As I said, there isn’t a perfect system for organizing photographs. The best you can do is to create a system that you can efficiently retrieve the item that you want without having to go through them one-by-one. Since we don’t all think the same way, what works for me may be cumbersome for you, so feel free to make your own tweaks.
The first step in organizing photos is giving them meaningful names. If you’re a cyborg and the camera generated file name triggers your memory, you could just use those names. For me, a file name like “_DSC6658.AWR” doesn’t mean anything, so it doesn’t work. For example, consider this week’s picture. When I look at it I see a local mountain south of Wickenburg. Fortunately, by looking on a map, I found that it has a name; Black Butte. Since this is the first time I shot it, I used that as the title. If I shoot this mountain again, I’ll add a descriptor to the title; like Black Butte 2019 or Snow on Black Butte. Something that reminds me of what I saw that made me take another shot. When I save that file on my hard drive, I could file it in a folder called Photos, but I have several thousand files like it. That would be like putting all of them in a bucket. If I forgot its name, I would have to look through all of them before I found it. That’s not acceptable.

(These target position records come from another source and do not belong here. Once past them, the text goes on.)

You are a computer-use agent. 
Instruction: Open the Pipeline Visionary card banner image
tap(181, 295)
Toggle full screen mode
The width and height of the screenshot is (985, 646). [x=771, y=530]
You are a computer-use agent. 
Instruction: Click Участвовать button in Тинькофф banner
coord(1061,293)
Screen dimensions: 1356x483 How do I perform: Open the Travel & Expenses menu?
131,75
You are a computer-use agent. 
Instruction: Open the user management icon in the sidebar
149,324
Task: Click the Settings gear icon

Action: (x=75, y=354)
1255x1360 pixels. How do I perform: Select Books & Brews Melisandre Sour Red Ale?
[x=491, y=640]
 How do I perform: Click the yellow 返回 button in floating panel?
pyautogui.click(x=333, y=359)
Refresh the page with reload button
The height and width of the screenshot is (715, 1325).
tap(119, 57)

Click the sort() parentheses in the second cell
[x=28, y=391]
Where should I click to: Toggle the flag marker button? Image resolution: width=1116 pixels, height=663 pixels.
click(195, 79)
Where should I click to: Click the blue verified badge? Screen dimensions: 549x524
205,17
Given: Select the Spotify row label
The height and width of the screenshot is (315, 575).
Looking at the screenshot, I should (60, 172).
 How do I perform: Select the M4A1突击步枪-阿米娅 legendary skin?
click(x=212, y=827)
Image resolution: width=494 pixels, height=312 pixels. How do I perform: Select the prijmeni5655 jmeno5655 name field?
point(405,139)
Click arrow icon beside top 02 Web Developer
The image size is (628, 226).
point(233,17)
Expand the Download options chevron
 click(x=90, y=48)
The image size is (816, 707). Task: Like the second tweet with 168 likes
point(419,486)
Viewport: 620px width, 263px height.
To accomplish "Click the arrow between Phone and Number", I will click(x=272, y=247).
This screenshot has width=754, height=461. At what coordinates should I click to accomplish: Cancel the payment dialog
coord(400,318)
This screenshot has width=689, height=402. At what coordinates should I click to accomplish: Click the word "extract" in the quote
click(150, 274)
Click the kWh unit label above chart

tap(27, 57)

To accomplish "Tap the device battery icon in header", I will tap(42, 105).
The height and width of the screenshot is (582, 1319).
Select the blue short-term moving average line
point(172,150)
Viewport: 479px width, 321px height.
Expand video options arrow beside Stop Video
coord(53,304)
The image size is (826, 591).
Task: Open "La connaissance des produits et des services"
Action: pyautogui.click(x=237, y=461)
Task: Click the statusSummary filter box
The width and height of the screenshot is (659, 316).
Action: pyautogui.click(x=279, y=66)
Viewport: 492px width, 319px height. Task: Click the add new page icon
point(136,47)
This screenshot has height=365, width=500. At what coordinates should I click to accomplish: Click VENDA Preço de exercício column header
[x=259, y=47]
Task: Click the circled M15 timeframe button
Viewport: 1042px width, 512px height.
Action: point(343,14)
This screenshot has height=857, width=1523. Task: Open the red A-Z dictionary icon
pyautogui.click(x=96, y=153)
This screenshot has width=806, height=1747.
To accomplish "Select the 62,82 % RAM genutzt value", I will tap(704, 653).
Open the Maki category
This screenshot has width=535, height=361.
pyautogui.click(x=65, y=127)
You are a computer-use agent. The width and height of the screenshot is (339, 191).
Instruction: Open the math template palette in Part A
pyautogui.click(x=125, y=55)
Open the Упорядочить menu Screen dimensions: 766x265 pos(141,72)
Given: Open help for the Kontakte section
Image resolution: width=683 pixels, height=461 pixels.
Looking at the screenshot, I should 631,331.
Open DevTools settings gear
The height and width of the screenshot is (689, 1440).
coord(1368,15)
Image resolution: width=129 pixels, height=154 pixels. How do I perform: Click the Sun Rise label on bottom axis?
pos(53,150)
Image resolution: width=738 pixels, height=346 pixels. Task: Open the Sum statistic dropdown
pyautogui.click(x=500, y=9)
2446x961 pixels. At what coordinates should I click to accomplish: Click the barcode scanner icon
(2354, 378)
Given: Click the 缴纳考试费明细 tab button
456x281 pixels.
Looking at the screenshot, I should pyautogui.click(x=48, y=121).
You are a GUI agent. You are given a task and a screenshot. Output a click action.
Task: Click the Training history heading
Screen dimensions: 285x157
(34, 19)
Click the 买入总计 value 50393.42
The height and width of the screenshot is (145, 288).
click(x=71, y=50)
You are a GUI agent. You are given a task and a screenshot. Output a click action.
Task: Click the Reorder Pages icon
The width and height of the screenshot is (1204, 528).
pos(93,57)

Early on in my photo career, I quickly learned that I could file things by categories. Three of them to be exact: People, Places, and Things. If I knew what I was looking for, I only needed to root around in the correct pile and ignore the others. As my catalog grew, I found that I shot in certain locations often so I’d add sub-categories, like Arizona. In Arizona, I liked to go to the Grand Canyon, so I made another subfolder for it. That’s how my filing system grew; one group at a time. The Things folder has folders for things on wheels, another for buildings, aircraft, food, and so on. If I find that I have more than two dozen photos of a subject, I make a new subcategory.
It didn’t stop there because even then, I was searching through too many files, so in those cases, I sub-divided them again by year. For example, we visited New Zealand five times and so in the New Zealand directory, I have a folder for each year that we went. I’ve followed this logic—unintentionally—in laying out my Website. On the Project Index page, you’ll see that I have a link to Arizona Landscapes, but there are also projects for the Grand Canyon and the Sonoran Desert. Perhaps I should organize those like my file system and move them inside the Arizona project to keep everything uniform.
That’s how my system works and it allows me to quickly retrieve a photo that I’m looking for. I hope that I’ve given you an idea of something that you can do with your photos. I’ve found that if you don’t have a management system, those files grow out of control like bacteria. Let me hear how you manage your files.